Schumacher’s family issue rare update

Schumacher has not been seen in public since being put into a medically induced coma in 2013.

Reports surfaced in September that the motorsport legend was transferred to a Paris hospital for secret treatment, with the Schumacher family last making an update on his condition at the start of the year to mark his 50th birthday.

However late last year his wife Corinna gave another cryptic update to supporters.

Corrina urged fans to remain strong in a show of unity, insisting that their support can assist the F1 great's recovery.

“Many small particles can form a huge mosaic,” Corinna said.

“Together you are stronger, and that is exactly how combined forces of the KeepFighting movement make it easier to encourage others.”
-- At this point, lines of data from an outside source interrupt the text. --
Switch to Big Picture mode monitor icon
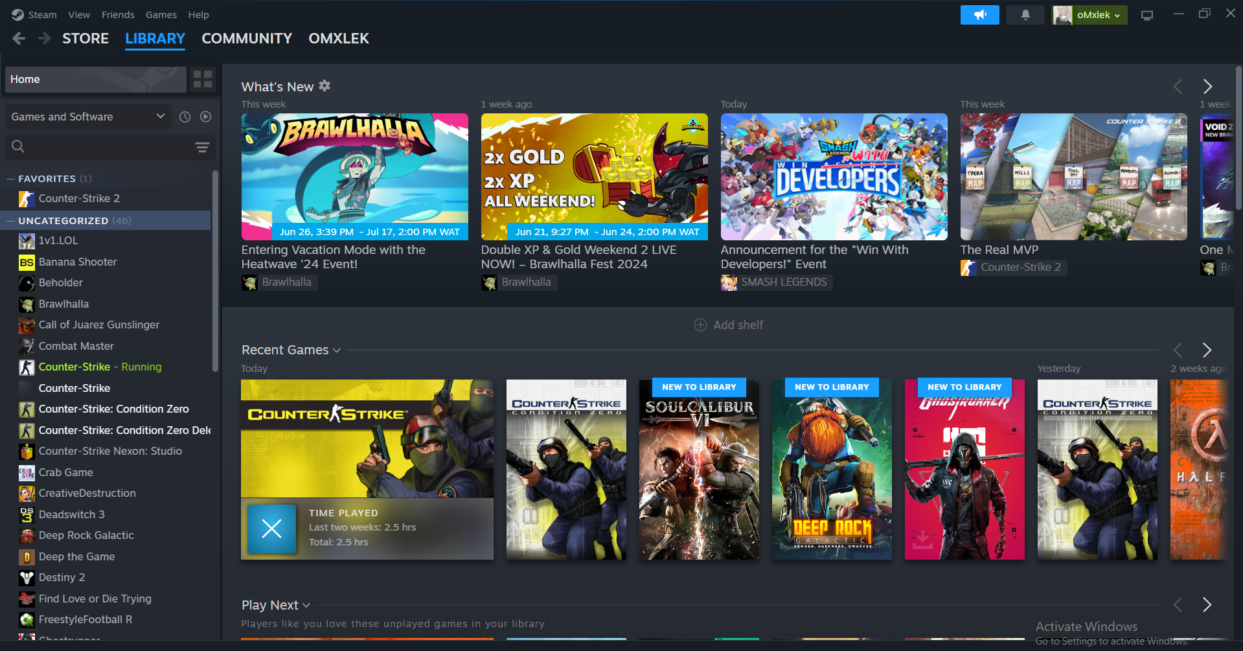This screenshot has width=1243, height=651. (1146, 15)
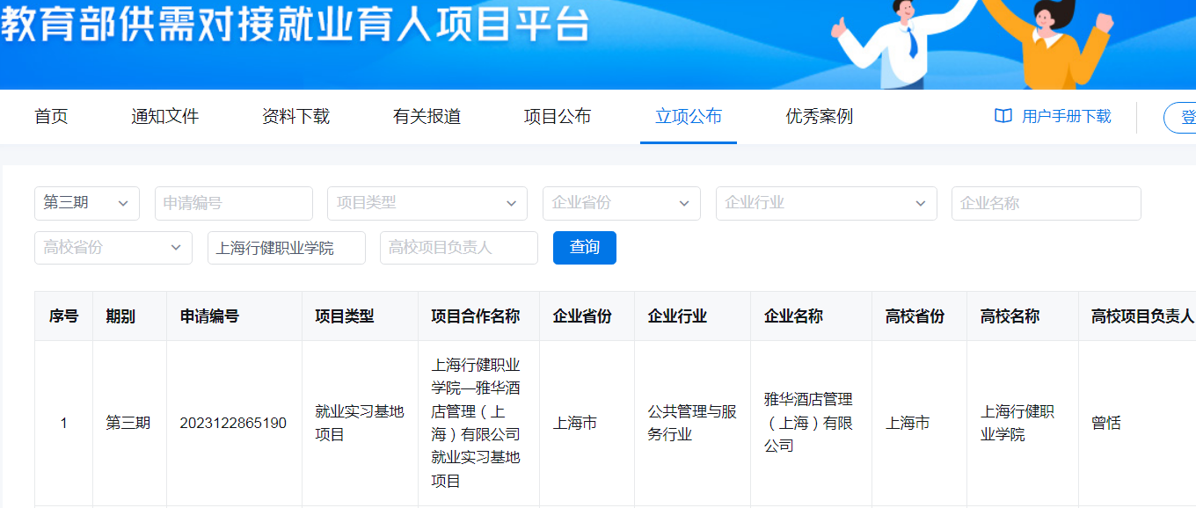This screenshot has height=508, width=1196.
Task: Click the partially visible 登 login button
Action: (1183, 117)
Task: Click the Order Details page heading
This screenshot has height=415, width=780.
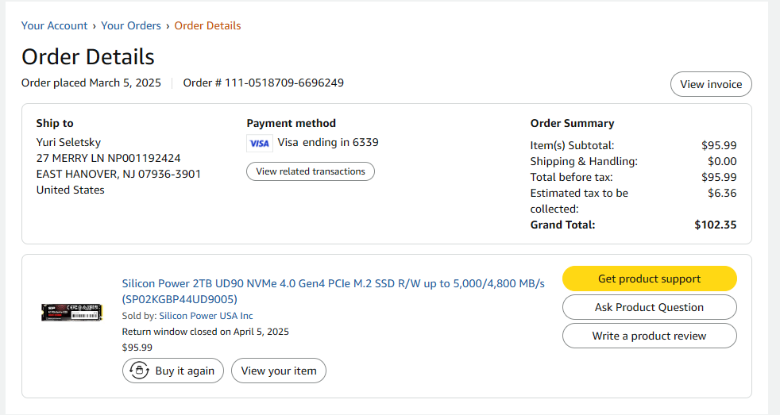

Michael Schumacher, pictured here at the Italian Grand Prix in 2005.
Michael Schumacher at the Italian Grand Prix in 2005. (Photo by Lars Baron/Bongarts/Getty Images)

A new social media page titled ‘KeepFightingMichael’ has been launched by Schumacher’s fan club, marking six years to the day that Schumacher suffered the head trauma while skiing with his son Mick.

The fan club will use the #KeepFighting message to gain interest on social media, while the family’s foundation of the same name raises money for victims of similar accidents and research into brain and spinal cord injuries.

“Unfortunately, the time has come again, the sixth anniversary of Michael's accident is coming around,” said Reiner Ferling, chairman of Schumacher’s fan club in his hometown.

“Six years full of hope that Michael will one day go out in public again.

“We know that Michael is in good hands, that he gets love, security and confidence. Michael can count himself lucky to have such a strong family behind him.

“As a fan club, we will provide all kinds of support that we can provide.”